> _WHAT THIS TASK INVOLVES_
Copy the material from its beginning up to and including the line containing "I want to click". Leave the pictures out of your copy.

+---+

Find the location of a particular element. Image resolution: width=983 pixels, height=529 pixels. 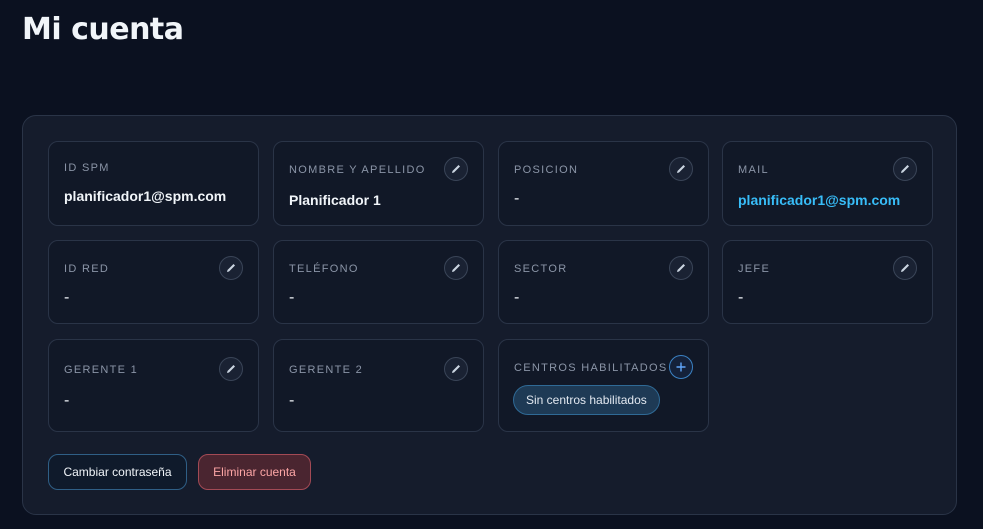

field-card-telefono: TELÉFONO - is located at coordinates (378, 282).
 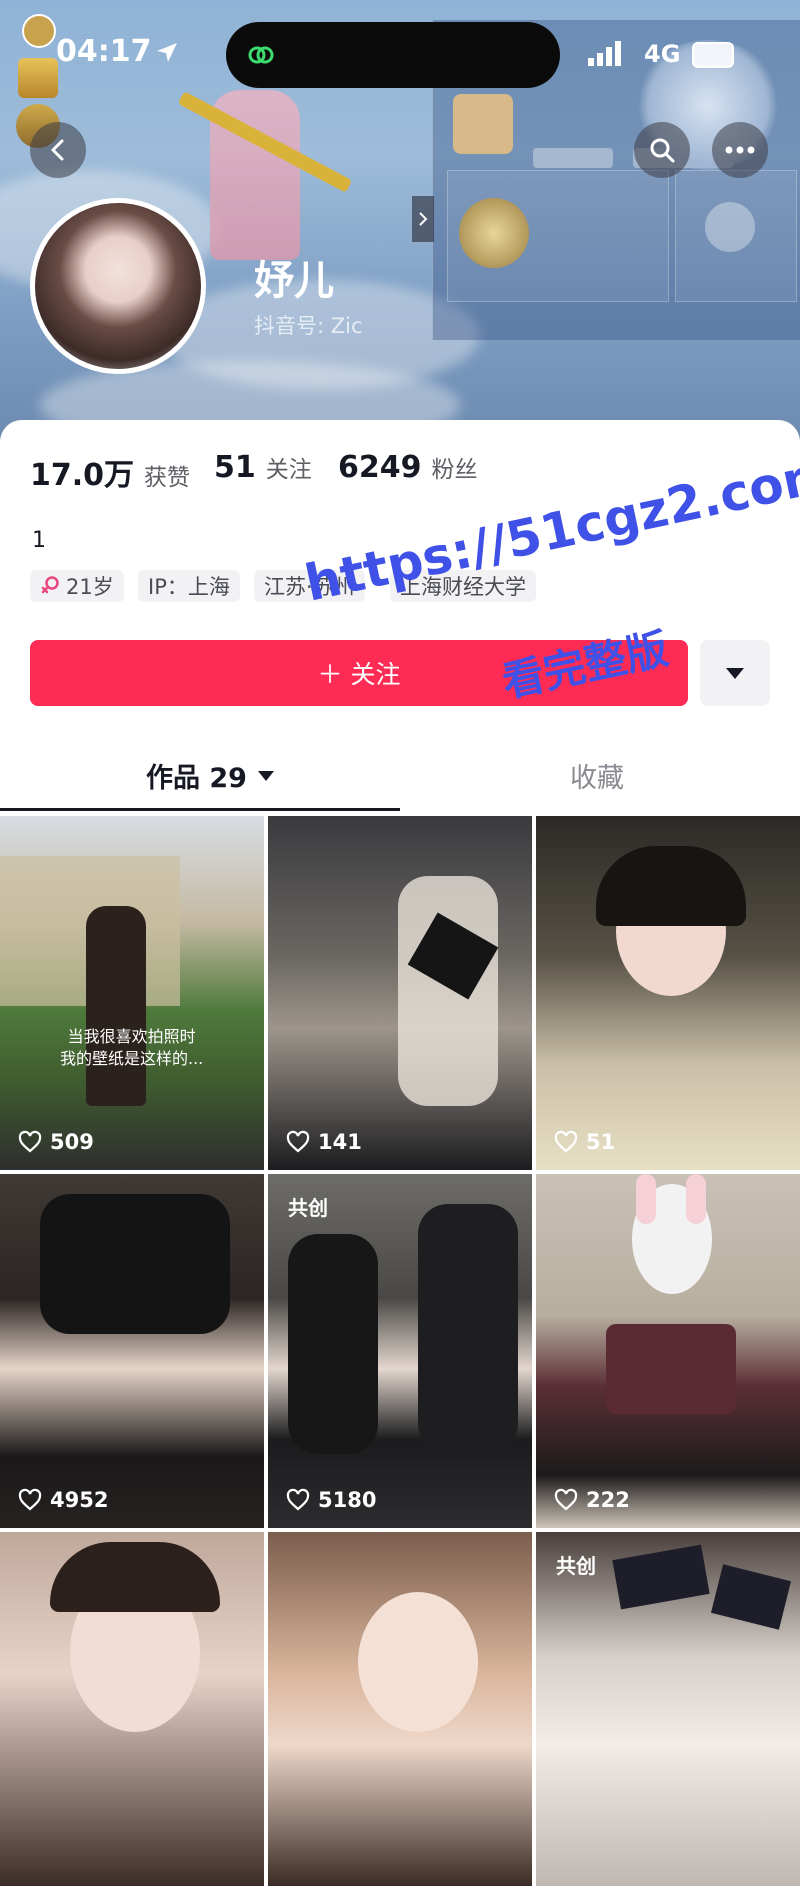 I want to click on search-button, so click(x=662, y=150).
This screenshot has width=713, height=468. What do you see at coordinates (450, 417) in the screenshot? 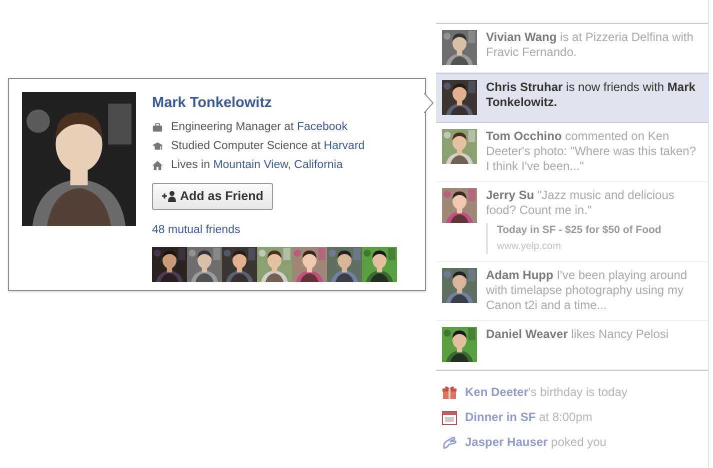
I see `calendar-icon` at bounding box center [450, 417].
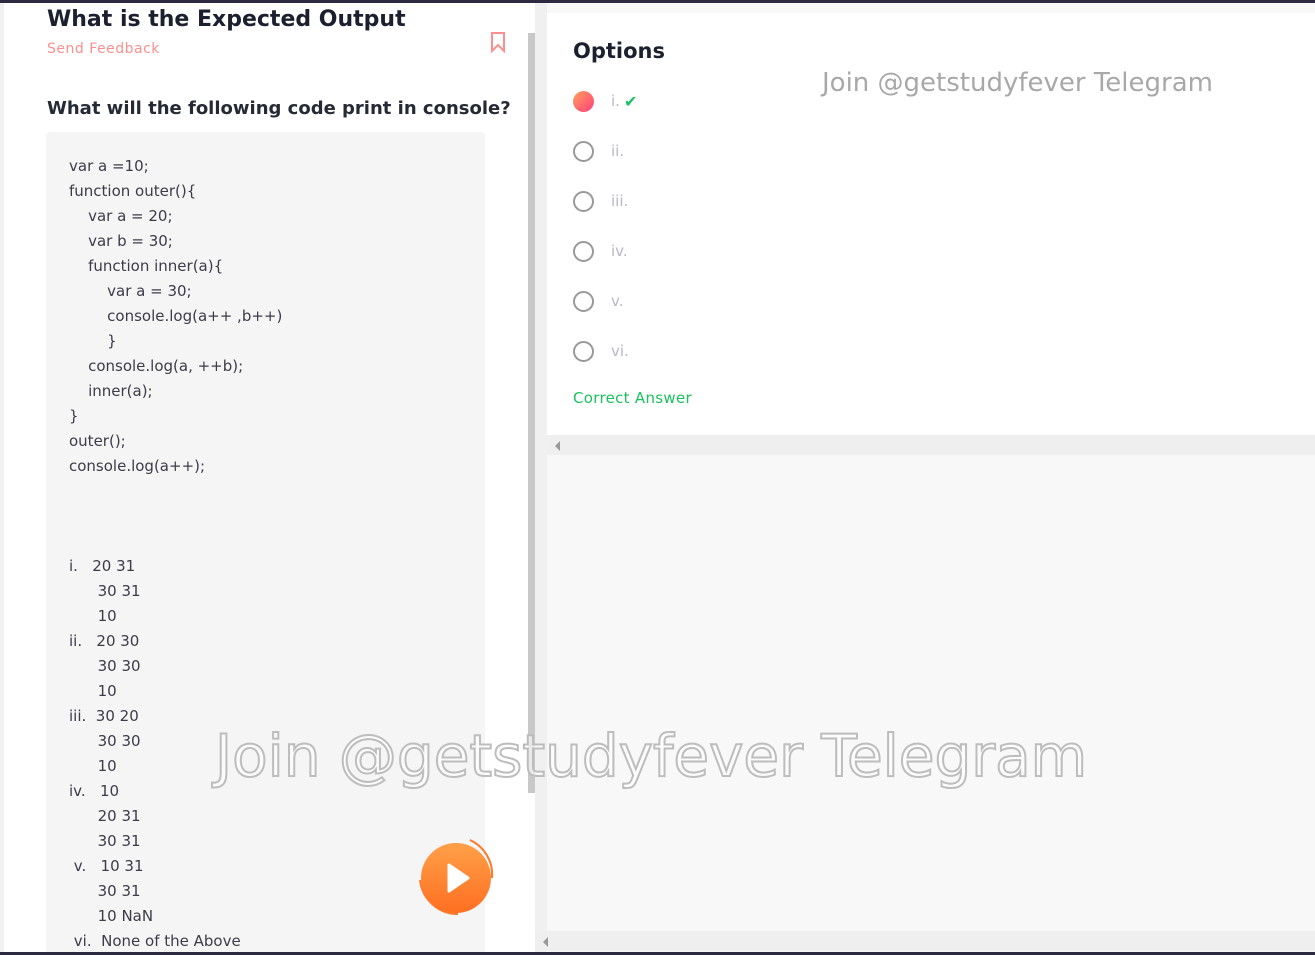  What do you see at coordinates (620, 251) in the screenshot?
I see `option-label: iv.` at bounding box center [620, 251].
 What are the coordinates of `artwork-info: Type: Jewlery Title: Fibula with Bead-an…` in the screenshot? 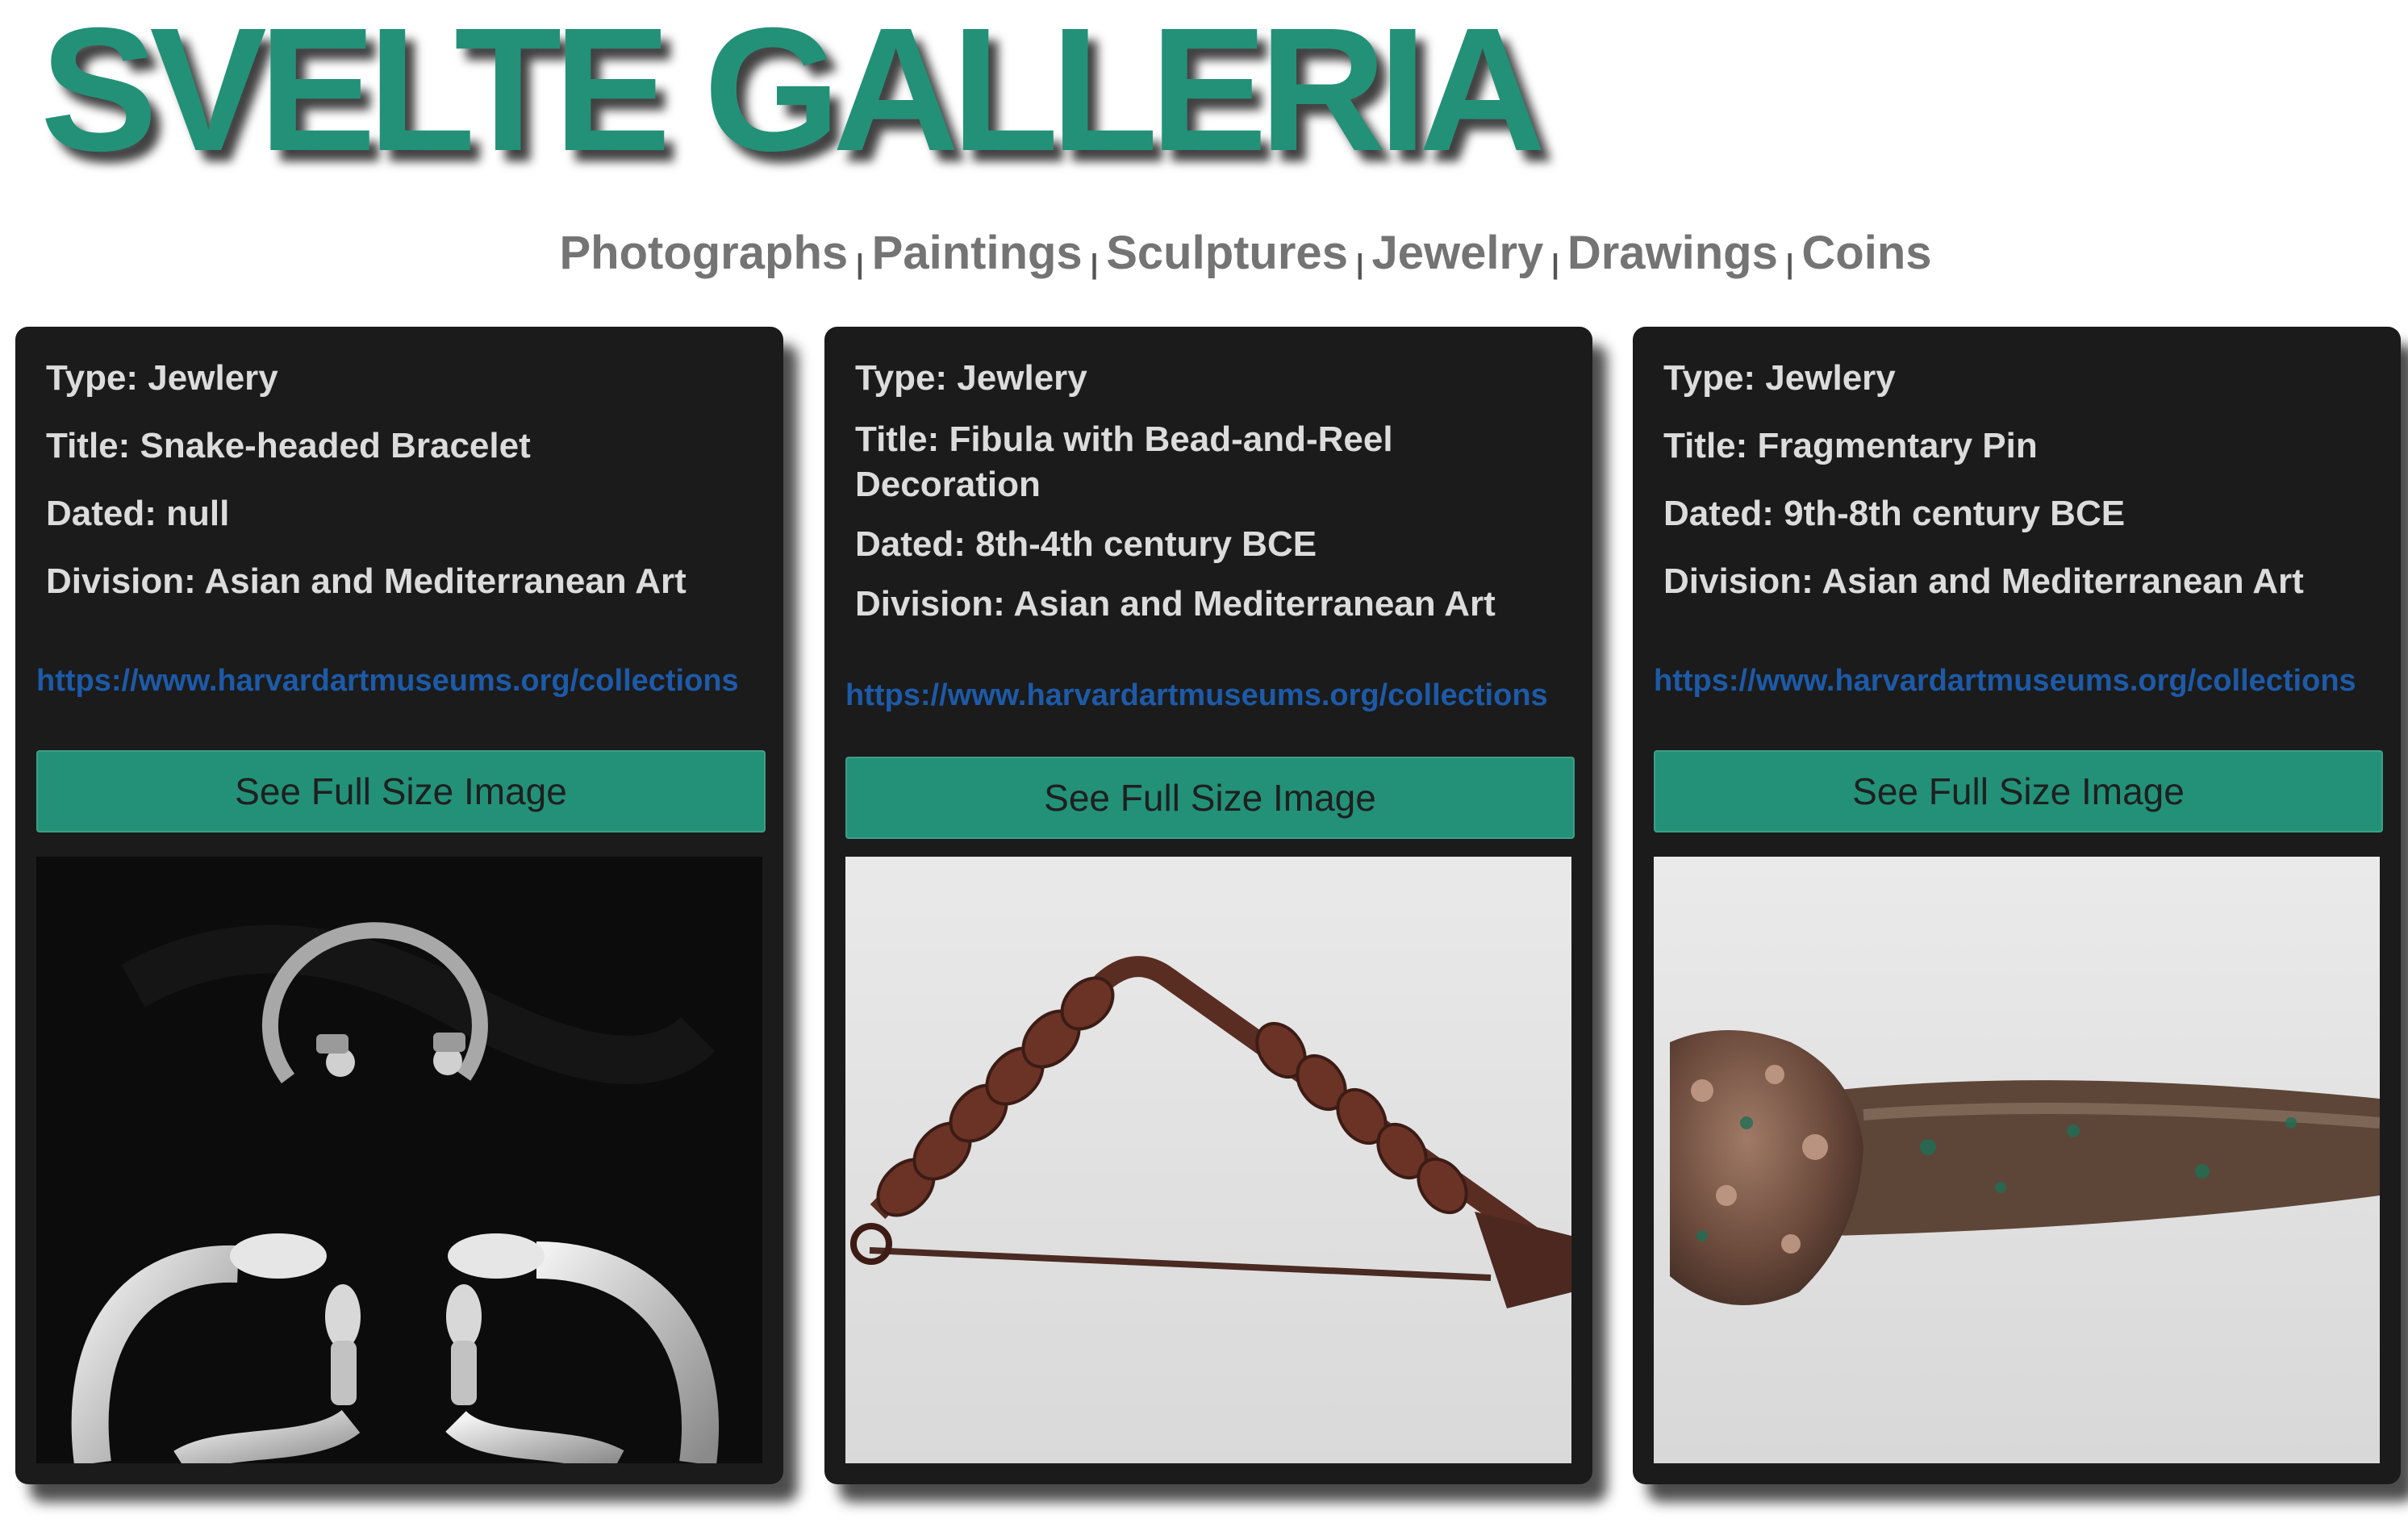 It's located at (1212, 492).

+---+

> _EXERCISE RESPONSE_
Find the location of a particular element. Image resolution: width=983 pixels, height=529 pixels. 

field-card-telefono: TELÉFONO - is located at coordinates (378, 282).
  I want to click on search-button, so click(x=662, y=150).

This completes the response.